The review will examine the FBI’s procedures for receiving, processing, and disseminating leads the NSA develops from the metadata, as well as any changes that have been made to these procedures over time. The review will also examine how FBI field offices respond to leads and the scope and type of information field offices collect as a result of any investigative activity that is initiated. In addition, the review will examine the role the leads have had in FBI counterterrorism efforts
Frankly, because NSA had to curtail so much of what they were doing with the phone dragnet in 2009, there should be fewer Americans sucked up in the dragnet now then there was when Fine did his Stellar Wind review in 2008-09. Though if FBI continued to require an assessment of every new identifier, it would still result in a lot of innocent Americans having their lives unpacked and stored for 30 years by the FBI.

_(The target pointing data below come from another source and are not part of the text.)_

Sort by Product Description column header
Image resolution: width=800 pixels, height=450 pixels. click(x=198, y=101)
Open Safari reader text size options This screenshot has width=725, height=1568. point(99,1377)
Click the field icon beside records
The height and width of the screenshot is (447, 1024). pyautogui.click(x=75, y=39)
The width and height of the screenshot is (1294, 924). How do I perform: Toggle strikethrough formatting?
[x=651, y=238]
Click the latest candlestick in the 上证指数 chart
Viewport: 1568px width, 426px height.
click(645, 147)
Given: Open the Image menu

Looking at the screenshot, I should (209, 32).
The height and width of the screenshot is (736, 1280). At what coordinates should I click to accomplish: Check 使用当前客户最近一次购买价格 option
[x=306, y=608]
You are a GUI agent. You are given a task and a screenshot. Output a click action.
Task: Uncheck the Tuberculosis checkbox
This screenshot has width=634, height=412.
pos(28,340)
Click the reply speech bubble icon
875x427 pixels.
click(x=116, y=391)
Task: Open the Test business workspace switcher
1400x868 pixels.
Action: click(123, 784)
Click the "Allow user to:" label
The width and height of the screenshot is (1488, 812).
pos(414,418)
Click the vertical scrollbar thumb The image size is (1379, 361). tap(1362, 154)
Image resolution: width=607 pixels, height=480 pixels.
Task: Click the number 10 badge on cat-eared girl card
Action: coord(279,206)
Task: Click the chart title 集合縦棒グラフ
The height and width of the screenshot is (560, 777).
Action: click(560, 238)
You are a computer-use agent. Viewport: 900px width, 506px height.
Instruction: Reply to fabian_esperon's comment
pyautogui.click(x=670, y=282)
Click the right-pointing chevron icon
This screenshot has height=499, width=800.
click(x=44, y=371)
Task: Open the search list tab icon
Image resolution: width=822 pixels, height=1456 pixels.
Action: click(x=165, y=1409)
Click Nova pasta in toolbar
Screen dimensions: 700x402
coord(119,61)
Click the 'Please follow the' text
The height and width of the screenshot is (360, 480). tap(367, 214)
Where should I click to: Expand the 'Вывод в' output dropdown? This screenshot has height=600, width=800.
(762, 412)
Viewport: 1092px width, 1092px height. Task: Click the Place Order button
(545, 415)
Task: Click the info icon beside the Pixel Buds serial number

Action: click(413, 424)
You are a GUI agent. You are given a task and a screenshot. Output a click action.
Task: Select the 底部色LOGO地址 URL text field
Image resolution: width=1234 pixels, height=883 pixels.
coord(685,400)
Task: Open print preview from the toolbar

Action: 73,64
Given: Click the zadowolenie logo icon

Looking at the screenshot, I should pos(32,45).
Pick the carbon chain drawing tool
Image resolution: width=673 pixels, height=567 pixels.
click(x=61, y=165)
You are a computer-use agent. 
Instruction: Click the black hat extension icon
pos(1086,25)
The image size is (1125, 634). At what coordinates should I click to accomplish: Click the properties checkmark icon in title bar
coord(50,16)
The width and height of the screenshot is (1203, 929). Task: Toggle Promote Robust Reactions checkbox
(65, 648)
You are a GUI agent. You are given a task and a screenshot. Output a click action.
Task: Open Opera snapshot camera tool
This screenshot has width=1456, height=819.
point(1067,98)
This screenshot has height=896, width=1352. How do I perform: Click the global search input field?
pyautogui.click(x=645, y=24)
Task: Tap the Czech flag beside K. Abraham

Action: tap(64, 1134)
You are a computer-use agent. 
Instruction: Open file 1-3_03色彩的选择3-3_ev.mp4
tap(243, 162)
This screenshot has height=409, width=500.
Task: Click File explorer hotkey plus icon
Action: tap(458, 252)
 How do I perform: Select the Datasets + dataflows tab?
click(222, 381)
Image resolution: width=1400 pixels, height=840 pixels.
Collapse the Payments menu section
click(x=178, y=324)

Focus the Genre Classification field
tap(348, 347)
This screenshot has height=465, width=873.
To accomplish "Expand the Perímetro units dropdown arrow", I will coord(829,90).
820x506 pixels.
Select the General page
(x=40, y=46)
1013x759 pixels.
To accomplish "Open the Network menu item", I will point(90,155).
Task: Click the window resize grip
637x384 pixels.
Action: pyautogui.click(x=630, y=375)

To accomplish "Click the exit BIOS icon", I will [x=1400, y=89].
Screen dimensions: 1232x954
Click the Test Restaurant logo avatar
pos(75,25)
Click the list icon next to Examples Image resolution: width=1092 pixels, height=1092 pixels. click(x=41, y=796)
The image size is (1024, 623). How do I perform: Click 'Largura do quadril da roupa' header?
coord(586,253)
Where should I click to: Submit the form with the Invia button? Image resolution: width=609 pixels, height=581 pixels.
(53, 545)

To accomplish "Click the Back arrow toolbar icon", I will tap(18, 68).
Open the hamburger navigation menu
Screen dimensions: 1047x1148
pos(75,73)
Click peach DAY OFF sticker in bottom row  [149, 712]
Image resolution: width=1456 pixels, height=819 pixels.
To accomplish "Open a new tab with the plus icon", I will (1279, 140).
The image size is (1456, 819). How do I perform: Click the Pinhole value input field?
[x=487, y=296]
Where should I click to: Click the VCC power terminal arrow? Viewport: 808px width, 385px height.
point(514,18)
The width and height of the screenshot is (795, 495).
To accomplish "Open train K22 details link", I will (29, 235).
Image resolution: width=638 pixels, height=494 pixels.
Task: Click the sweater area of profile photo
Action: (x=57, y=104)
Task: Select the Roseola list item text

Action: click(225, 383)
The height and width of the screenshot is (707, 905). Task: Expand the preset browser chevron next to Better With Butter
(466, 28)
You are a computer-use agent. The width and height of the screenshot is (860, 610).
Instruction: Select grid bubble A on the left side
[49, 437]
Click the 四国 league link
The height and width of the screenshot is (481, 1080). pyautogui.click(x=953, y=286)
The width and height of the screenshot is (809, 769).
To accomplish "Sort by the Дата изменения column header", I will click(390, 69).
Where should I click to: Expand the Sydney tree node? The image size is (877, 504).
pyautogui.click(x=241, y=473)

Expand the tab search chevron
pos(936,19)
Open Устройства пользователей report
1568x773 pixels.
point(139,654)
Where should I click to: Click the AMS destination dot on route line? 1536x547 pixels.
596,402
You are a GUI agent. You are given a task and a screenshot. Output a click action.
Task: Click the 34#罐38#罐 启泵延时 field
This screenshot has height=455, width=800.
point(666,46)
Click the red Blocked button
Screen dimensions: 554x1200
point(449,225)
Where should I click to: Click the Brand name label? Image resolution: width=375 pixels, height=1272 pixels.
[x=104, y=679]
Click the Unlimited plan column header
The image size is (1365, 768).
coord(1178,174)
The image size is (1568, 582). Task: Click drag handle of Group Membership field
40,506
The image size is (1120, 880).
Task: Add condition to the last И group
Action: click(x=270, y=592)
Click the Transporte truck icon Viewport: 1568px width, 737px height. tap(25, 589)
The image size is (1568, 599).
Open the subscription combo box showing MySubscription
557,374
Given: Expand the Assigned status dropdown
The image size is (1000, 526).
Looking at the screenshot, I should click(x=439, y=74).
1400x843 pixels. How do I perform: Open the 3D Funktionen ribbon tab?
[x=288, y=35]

But those numbers will likely be higher — potentially significantly higher — under USA F-ReDux, because any given query will draw off of more kinds of information. More importantly, FBI is exempted from counting the queries it does on any database of call detail records obtained under the new CDR function.
(C) the number of search terms that included information concerning a United States person that were used to query any database of call detail records obtained through the use of such orders;
(A) FEDERAL BUREAU OF INVESTIGATION.—Paragraphs (2)(A), (2)(B), and (5)(C) of subsection (b) shall not apply to information or records held by, or queries conducted by, the Federal Bureau of Investigation.
This strongly suggests the data will come in through the FBI, be treated under FBI’s far more permissive (than NSA’s) minimization procedures, and searched regularly. Which likely means the privacy implications of innocent Americans sucked up into the dragnet will be far worse. And all that’s before any of the analysis NSA will do on these query results.
There was no public consideration of the privacy impact of the innocent Americans sucked in under the CDR function during the USA F-ReDux debate (though I wrote about it repeatedly).
But if DOJ’s IG intended to include past recommendations in its review of what FBI does with the phone dragnet data — which would be utterly consistent with past practice — that’s one of the things this review, the review FBI stalled beyond the point when it could be useful, would have focused on.